**Fragmento:**
Luxaciones

Ya sabemos que cuando D. Juan Carlos dijo eso de que “no volverá a ocurrir” no se refería a la lesión de la cadera, las circunstancias y las características del accidente sufrido han hecho que se vuelva a producir una luxación en su cadera derecha.

El diccionario de la RAE dice que una luxación es una “dislocación de un hueso”,  el cual, a raíz de ese proceso, se encuentra fuera de su lugar.  Pero la realidad, sobre todo esta realidad tan cercana que nos traen los medios de comunicación,  nos indica que no son sólo los huesos los que se dislocan y se sitúan fuera de su lugar. Si ir más lejos, el propio Rey estaba dislocado en Botsuana, y allí, en cambio, eran los elefantes los que estaban dislocados (corrían como locos de una lado para otro) con su presencia.

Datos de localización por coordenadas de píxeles
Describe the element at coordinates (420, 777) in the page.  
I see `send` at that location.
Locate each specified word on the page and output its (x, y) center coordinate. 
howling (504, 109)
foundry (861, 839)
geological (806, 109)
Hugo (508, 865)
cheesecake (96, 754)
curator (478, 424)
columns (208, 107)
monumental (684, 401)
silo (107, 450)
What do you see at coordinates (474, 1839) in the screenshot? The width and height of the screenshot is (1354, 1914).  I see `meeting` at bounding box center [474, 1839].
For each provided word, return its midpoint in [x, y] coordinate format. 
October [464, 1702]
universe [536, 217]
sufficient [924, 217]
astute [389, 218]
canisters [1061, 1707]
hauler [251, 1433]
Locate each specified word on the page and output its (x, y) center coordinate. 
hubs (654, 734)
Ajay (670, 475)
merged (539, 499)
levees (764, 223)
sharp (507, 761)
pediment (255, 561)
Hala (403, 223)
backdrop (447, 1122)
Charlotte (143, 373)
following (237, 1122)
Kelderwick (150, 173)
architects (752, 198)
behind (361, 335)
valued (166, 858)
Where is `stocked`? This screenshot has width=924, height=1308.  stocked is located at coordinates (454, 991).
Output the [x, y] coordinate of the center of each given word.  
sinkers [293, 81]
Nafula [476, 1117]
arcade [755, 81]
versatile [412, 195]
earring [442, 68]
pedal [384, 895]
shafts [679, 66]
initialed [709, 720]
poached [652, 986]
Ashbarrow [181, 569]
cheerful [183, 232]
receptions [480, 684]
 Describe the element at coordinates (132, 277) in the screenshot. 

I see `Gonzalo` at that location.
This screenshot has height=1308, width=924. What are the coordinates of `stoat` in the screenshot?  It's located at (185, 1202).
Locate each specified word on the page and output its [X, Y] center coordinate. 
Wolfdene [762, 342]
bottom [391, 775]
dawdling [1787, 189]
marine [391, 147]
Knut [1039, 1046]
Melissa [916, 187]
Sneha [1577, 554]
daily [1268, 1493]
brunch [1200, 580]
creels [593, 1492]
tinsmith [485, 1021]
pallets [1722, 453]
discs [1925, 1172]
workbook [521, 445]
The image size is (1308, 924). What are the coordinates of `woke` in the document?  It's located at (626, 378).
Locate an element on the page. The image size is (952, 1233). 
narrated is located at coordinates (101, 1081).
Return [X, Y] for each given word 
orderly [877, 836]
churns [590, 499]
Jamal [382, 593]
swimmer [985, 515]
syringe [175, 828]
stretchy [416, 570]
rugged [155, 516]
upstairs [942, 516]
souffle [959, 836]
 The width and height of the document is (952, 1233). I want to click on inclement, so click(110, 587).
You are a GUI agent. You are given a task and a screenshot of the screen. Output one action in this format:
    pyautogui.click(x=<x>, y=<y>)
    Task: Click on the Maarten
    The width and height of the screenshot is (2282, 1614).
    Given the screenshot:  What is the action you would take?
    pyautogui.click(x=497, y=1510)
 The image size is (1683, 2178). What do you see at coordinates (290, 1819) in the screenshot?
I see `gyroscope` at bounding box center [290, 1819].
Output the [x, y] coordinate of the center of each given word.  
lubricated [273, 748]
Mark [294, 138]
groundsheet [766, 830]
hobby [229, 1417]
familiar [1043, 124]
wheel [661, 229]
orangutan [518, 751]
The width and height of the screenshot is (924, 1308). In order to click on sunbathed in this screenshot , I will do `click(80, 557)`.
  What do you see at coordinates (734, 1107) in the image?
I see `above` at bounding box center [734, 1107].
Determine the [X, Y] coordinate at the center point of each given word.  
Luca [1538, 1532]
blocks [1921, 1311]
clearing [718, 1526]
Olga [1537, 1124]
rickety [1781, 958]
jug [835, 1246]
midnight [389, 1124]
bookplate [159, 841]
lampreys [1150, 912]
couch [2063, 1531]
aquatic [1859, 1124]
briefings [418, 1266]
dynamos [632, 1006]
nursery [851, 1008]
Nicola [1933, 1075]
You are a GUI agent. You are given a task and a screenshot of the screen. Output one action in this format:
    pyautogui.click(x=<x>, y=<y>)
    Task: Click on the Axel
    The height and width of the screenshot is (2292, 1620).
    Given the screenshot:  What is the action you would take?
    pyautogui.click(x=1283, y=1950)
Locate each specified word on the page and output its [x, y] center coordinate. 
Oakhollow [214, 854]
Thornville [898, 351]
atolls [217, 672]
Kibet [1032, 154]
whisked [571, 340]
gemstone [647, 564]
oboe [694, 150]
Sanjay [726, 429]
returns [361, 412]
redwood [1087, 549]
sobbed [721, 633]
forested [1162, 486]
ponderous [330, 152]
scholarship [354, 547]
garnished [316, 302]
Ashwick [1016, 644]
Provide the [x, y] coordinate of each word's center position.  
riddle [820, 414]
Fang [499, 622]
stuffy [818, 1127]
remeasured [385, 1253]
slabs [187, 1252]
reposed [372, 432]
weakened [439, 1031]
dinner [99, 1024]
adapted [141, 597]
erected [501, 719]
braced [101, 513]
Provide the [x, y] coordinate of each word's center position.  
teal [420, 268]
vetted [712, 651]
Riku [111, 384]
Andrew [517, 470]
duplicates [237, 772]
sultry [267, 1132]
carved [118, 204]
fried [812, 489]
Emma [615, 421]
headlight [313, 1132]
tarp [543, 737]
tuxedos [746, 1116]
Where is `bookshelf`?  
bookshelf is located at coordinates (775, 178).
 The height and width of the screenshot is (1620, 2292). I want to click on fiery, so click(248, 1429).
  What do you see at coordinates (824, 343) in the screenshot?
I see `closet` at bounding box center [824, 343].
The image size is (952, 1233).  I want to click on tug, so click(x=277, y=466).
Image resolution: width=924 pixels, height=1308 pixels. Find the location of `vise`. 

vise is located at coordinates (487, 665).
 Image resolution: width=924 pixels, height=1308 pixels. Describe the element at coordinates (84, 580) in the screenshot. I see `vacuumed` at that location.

**Lista de tareas:**
(a) Responde a estas preguntas sobre el texto de las luxaciones:
(i) ¿En qué cadera se ha vuelto a producir la luxación?
(ii) ¿Cómo define el diccionario de la RAE una luxación?
(iii) ¿En qué país estaba dislocado el propio Rey, según el texto?
(b) Prolonga el texto sobre las luxaciones a partir de donde termina.

**Respuestas por número:**
(a)
(i) En la cadera derecha.
(ii) Como una "dislocación de un hueso".
(iii) En Botsuana.

(b)
Pero, sobre todo, es el esqueleto de la sociedad el que tras la agitación de la crisis se ha dislocado y ha luxado sus diferentes piezas, al menos esa es la interpretación que muchas cabezas dislocadas hacen de lo que está ocurriendo como alteración de su “orden natural”. Veamos algunos ejemplos:

–    Los inmigrantes están dislocados porque no se encuentran en sus países de origen.

–    Las mujeres andan con faldas y a lo dislocado intentando alcanzar la igualdad negada.

–  Los trabajadores padecen una luxación que los lleva a quejarse de reformas laborales que atacan sus derechos.

-          La juventud, cabezas locas en sí misma, además ahora anda dislocada en la calle manifestándose en contra de la bajada en los presupuestos para educación y de la subida de las tasas universitarias.

-          Los homosexuales, pecadores ellos y ellas, han luxado su naturaleza.

-          Los enfermos, esas personas de salud luxada, también van dislocados por esta mala vida al quejarse del copago farmacéutico, sanitario y social.

-          Los parados fueron dislocados de sus puestos de trabajo y ahora no hay prótesis ni intervención que los devuelva a su lugar natural, el trabajo.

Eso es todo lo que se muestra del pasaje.